Security researchers have discovered a concerning vulnerability in iPhones updated to iOS 17. It has been found that these iPhones are susceptible to a Bluetooth attack using a device called Flipper Zero, which can cause the phone to crash. Reported by Ars Technica, security researcher Jeroen van der Ham fell victim to this exploit during a train journey last month, experiencing multiple pop-up windows before his phone rebooted.
Upon investigation, van der Ham discovered that the attacker was using a Flipper Zero device with custom firmware to send a combination of Bluetooth low energy (BLE) alerts to nearby iPhone handsets running iOS 17. The Flipper Zero is a powerful device known as the “Swiss Army knife of antennas.” It is a small orange and white plastic gadget with a 1.4-inch display that may resemble a child’s toy. However, the Flipper Zero is a multi-tool for hacking as it can communicate with various devices like old garage doors, RFID devices, NFC cards, infrared devices, and of course, Bluetooth devices.
Last year, The Verge described the Flipper Zero as a versatile tool, capable of performing various functions. However, this recent attack on iPhones reveals a new capability of the device. TechCrunch initially reported on the Bluetooth pop-up attacks last month, stating that these attacks can also affect iPad devices. However, a special “iOS 17 Lockup Crash” in the custom Flipper Xtreme firmware specifically overwhelms an iPhone and crashes it. Interestingly, older iPhone models running iOS 16 or earlier are not affected, suggesting that Apple made changes in its latest OS update that made iPhones vulnerable to this form of attack.

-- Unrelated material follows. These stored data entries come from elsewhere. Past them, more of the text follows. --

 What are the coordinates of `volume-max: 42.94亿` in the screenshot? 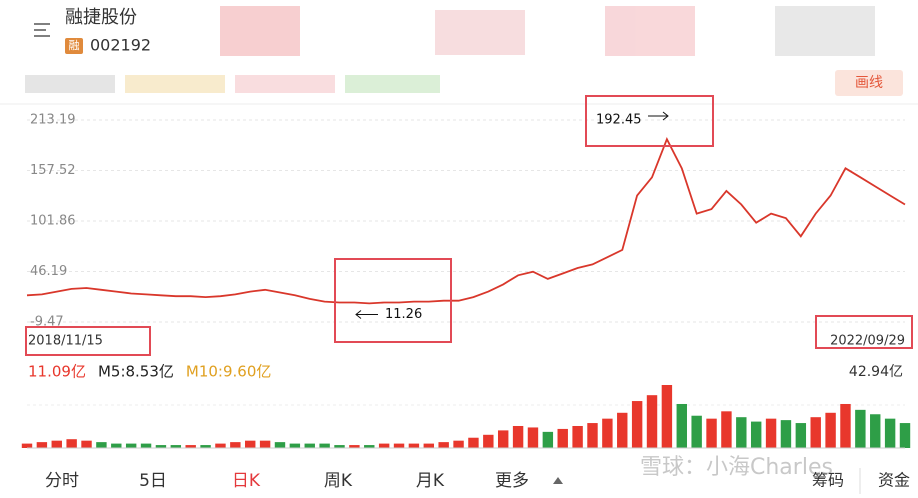 It's located at (876, 372).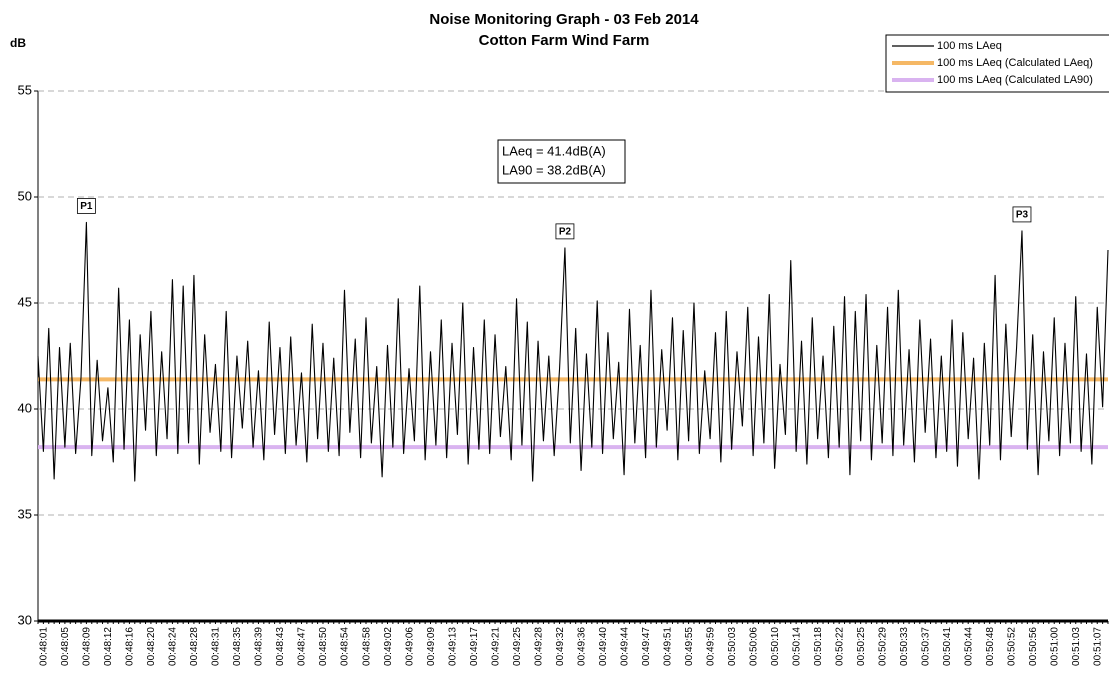 Image resolution: width=1109 pixels, height=679 pixels. I want to click on x-tick-label: 00:50:25, so click(862, 646).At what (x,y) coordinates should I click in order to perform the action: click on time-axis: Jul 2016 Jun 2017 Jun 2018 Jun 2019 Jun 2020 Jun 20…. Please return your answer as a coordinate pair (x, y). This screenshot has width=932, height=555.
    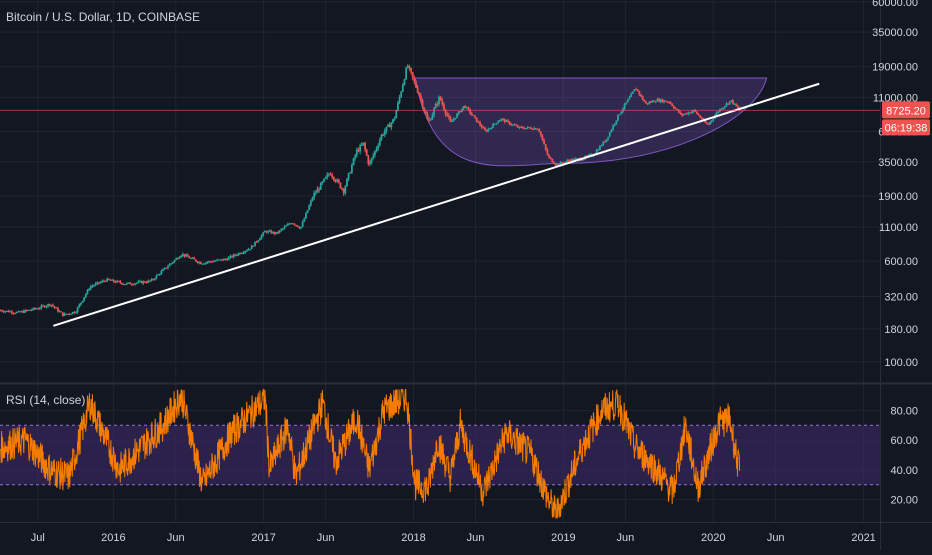
    Looking at the image, I should click on (454, 538).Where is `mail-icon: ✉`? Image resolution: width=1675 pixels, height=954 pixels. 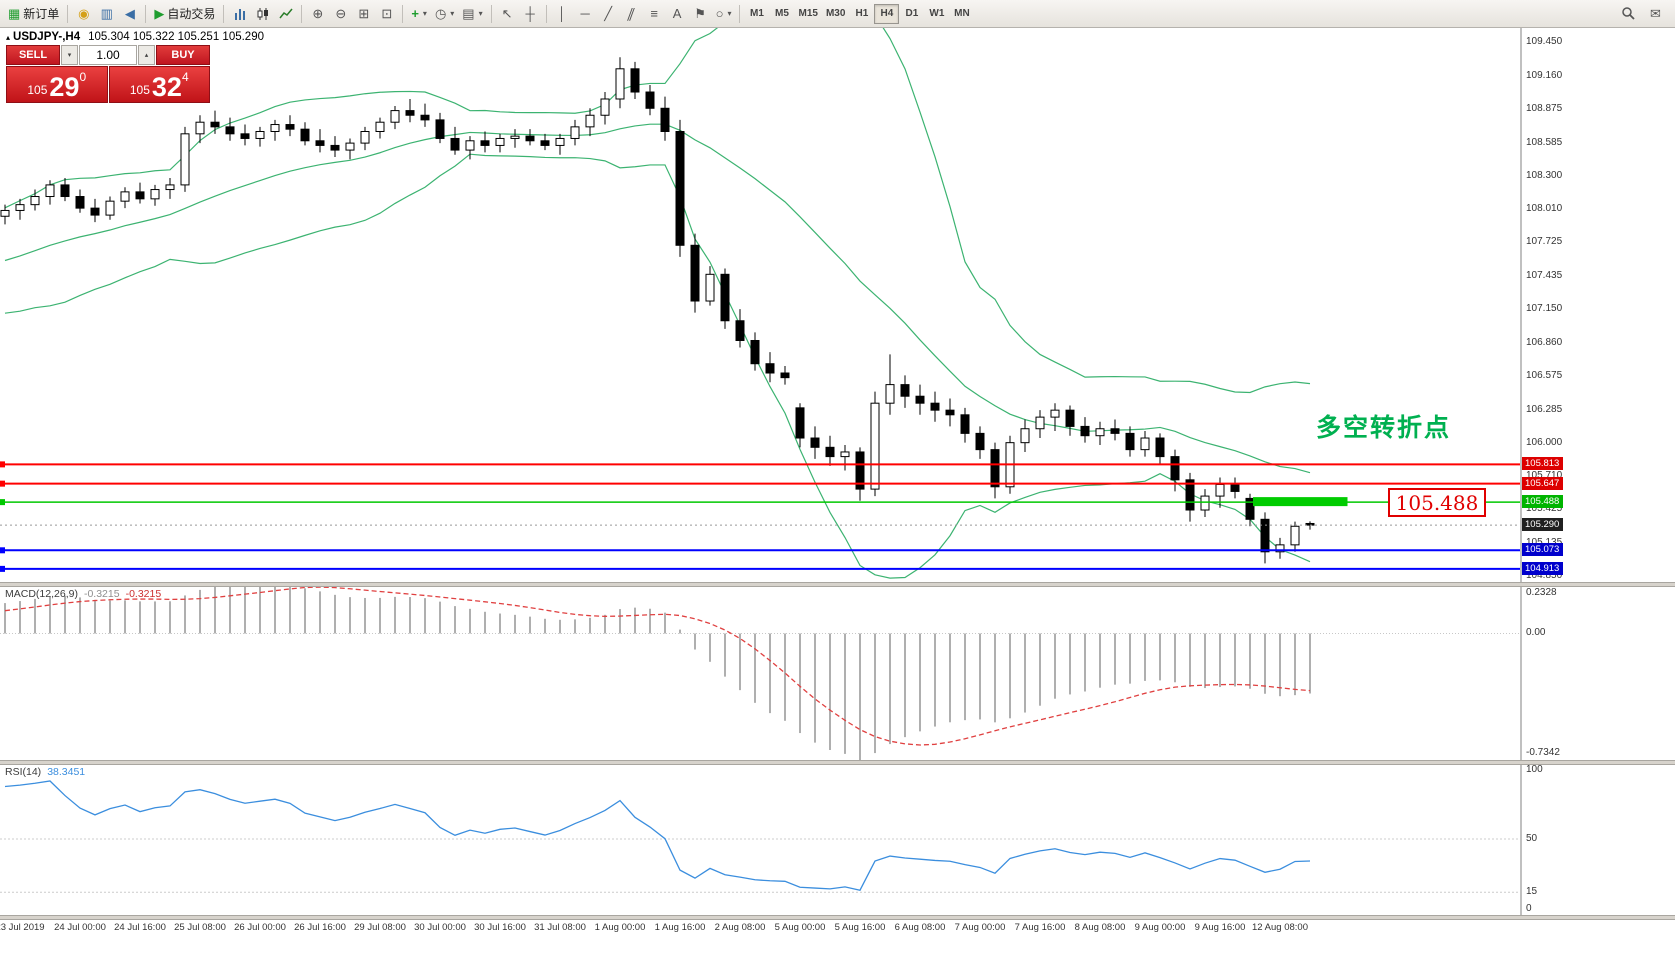 mail-icon: ✉ is located at coordinates (1656, 14). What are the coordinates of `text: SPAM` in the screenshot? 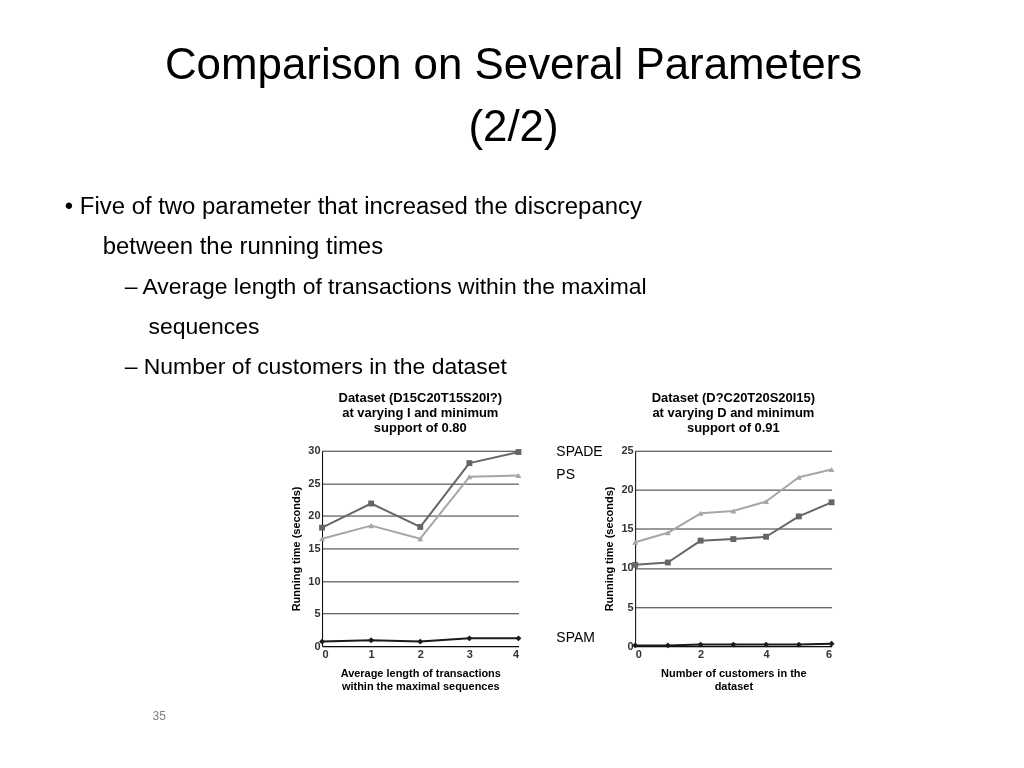 It's located at (576, 638).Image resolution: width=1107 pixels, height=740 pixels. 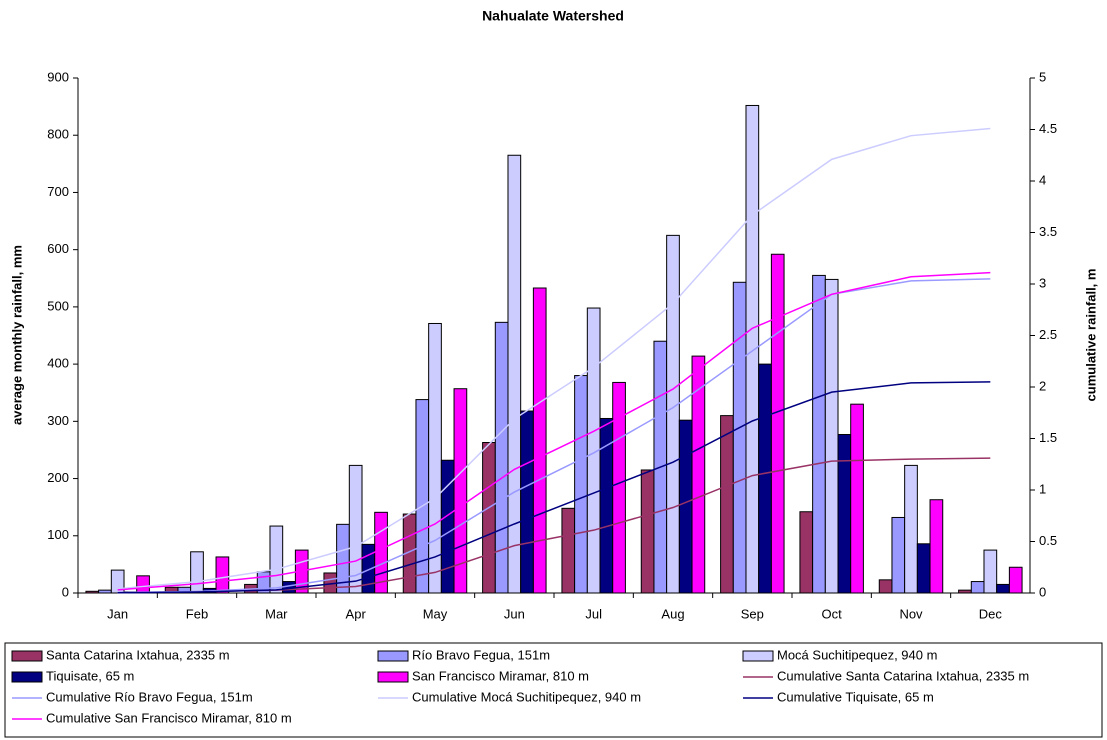 I want to click on y-tick-label: 400, so click(x=58, y=364).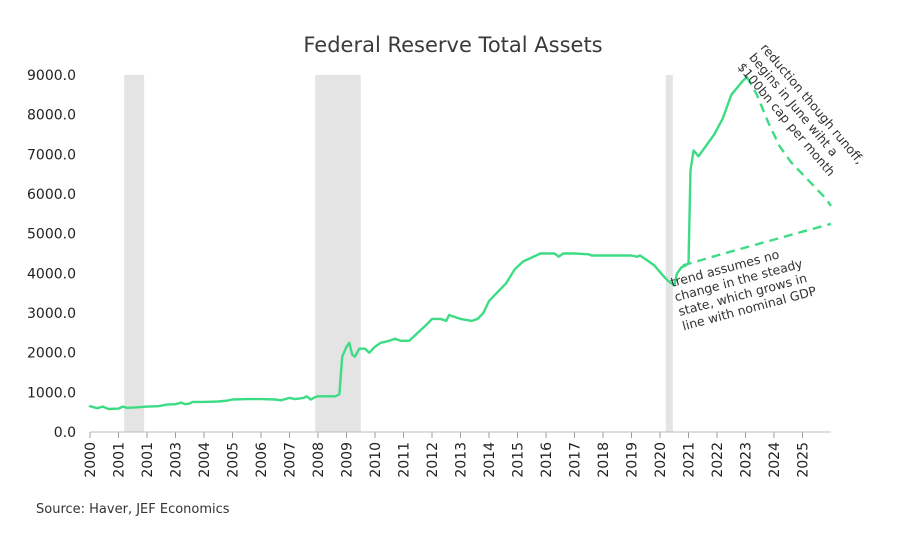 The width and height of the screenshot is (906, 540). What do you see at coordinates (234, 460) in the screenshot?
I see `x-tick-label: 2005` at bounding box center [234, 460].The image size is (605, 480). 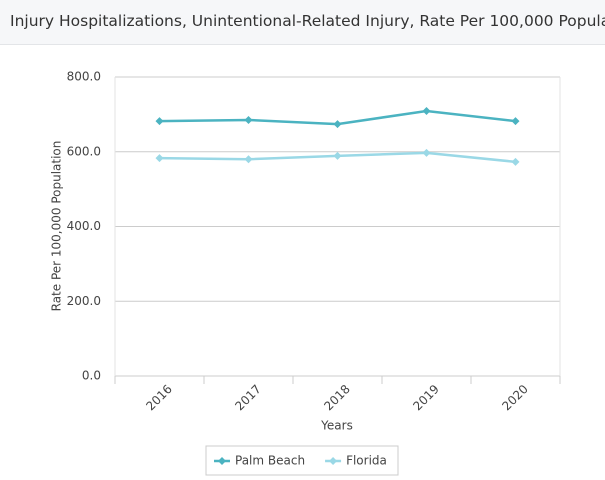 I want to click on legend-label: Florida, so click(x=366, y=461).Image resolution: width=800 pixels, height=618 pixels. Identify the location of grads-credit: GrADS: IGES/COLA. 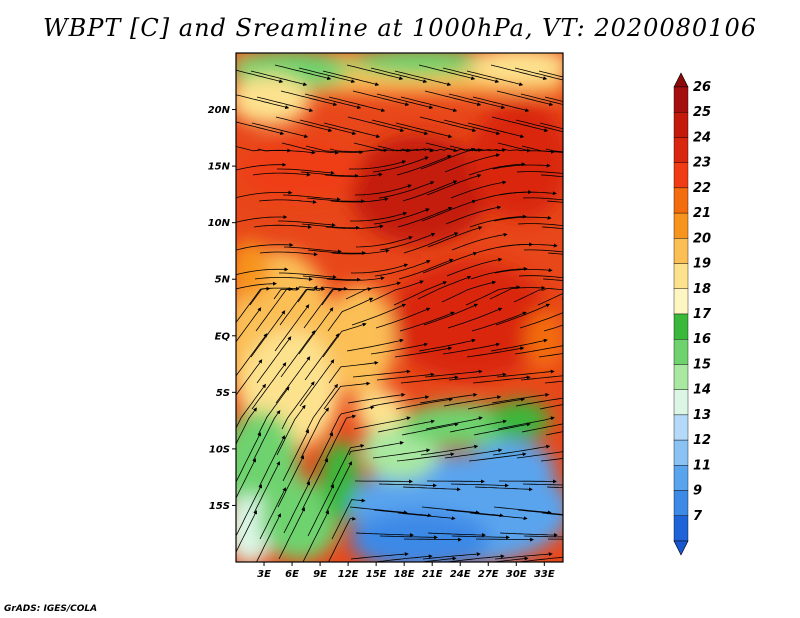
(51, 609).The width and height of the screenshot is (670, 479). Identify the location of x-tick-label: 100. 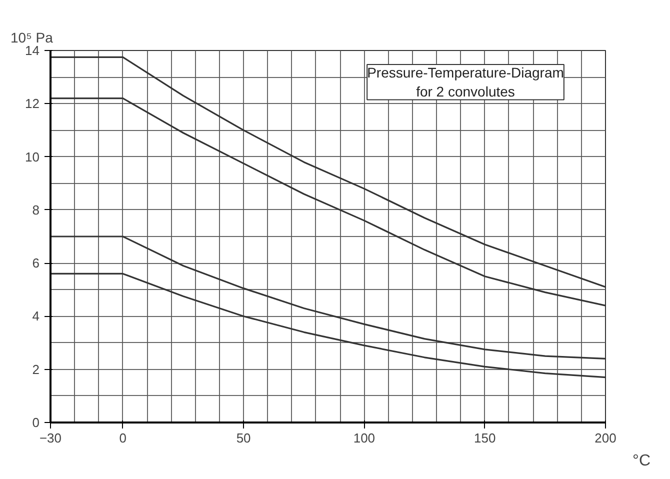
(364, 438). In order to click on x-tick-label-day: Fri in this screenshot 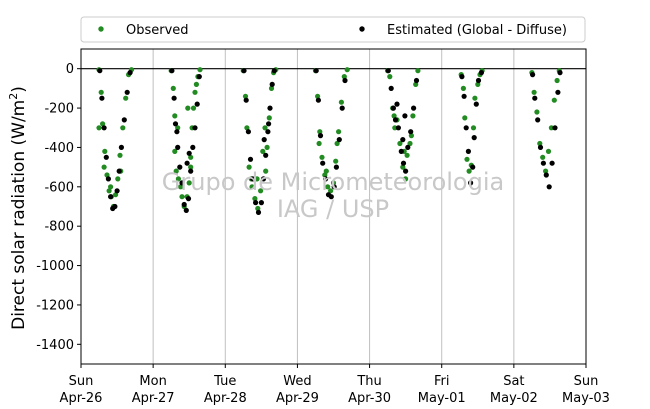, I will do `click(442, 382)`.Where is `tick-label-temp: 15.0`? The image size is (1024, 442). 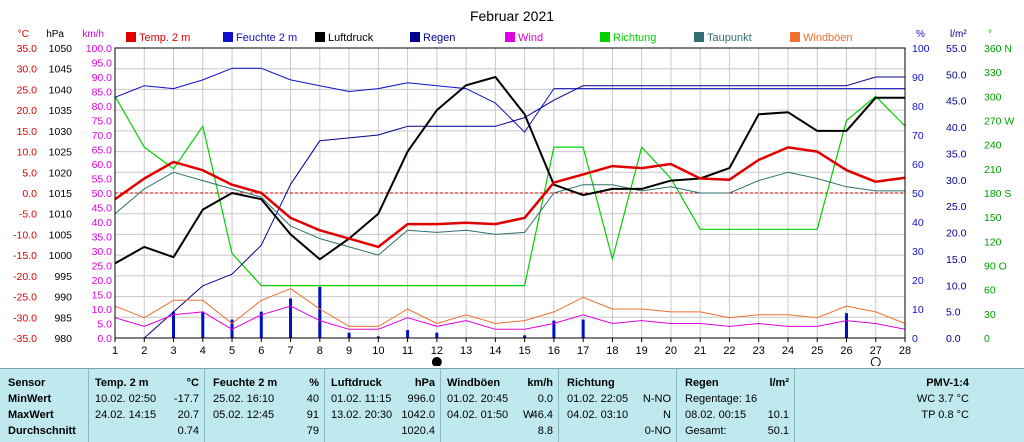 tick-label-temp: 15.0 is located at coordinates (28, 132).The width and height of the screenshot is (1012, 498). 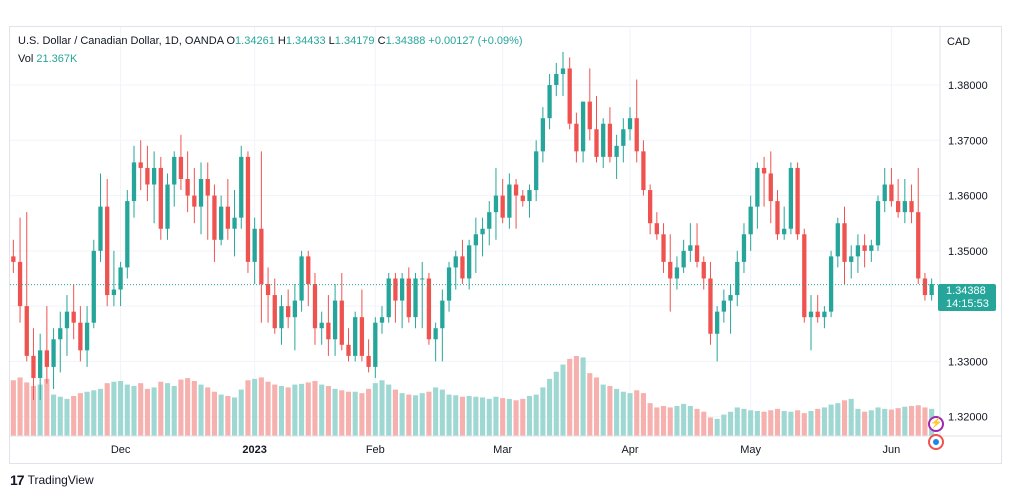 I want to click on high-label: H, so click(x=282, y=41).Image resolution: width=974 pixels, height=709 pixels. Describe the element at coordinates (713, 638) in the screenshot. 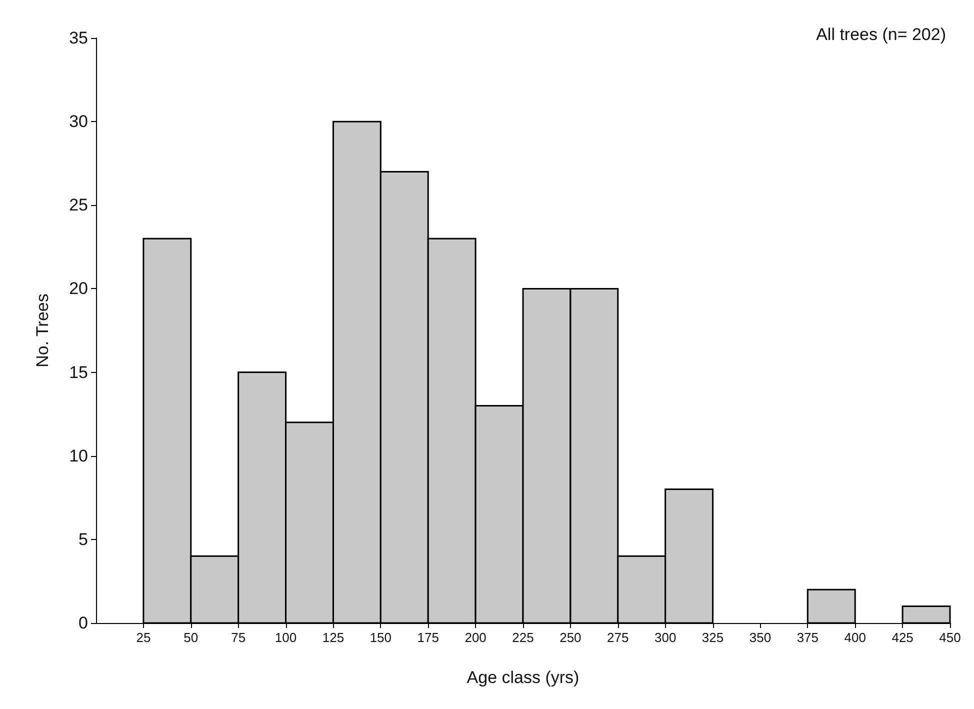

I see `x-tick-label: 325` at that location.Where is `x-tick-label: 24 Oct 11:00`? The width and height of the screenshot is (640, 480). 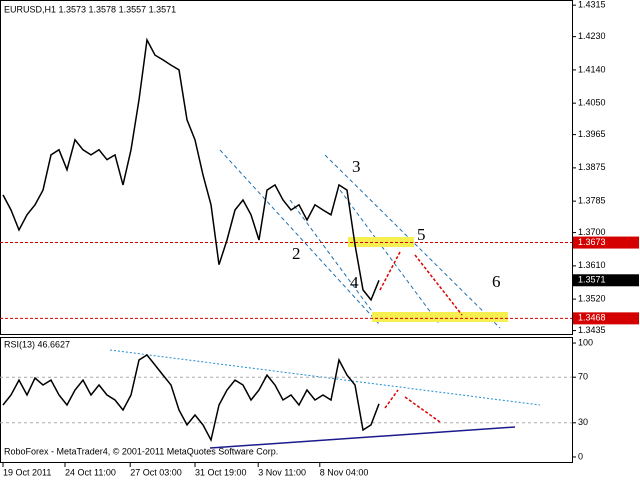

It is important to note that this type of attack is not limited to iPhones. Similar attacks can be used on Android devices and Windows laptops as well. BleepingComputer reported last week that Bluetooth spam attacks can be used on Samsung Galaxy phones to generate an endless number of pop-ups. Although disabling the nearby share notification can provide some protection on Android devices, the attack does not crash Android devices.
For iPhone users running iOS 17, the most reliable way to protect against the pop-ups and crash attack is by disabling Bluetooth. However, this may not be practical if users regularly use devices like Apple Watch or Bluetooth headphones. In situations where one suspects someone may use a Flipper Zero, it is worth considering temporarily disabling Bluetooth until Apple can release an update to iOS 17 that addresses this vulnerability. Despite the release of Apple’s latest iOS 17.1 update, it has not fixed the issue.
Efforts have been made to reach out to Apple for comment on the Flipper Zero attack, and further updates will be provided if the company responds.
In conclusion, the discovery of a Bluetooth vulnerability in iPhones running iOS 17 is a cause for concern. The Flipper Zero device, typically known for its versatile hacking capabilities, has exploited this vulnerability, resulting in iPhones crashing due to overwhelming pop-up windows. This attack highlights the need for users to be cautious and consider disabling Bluetooth in certain circumstances until Apple addresses this security flaw.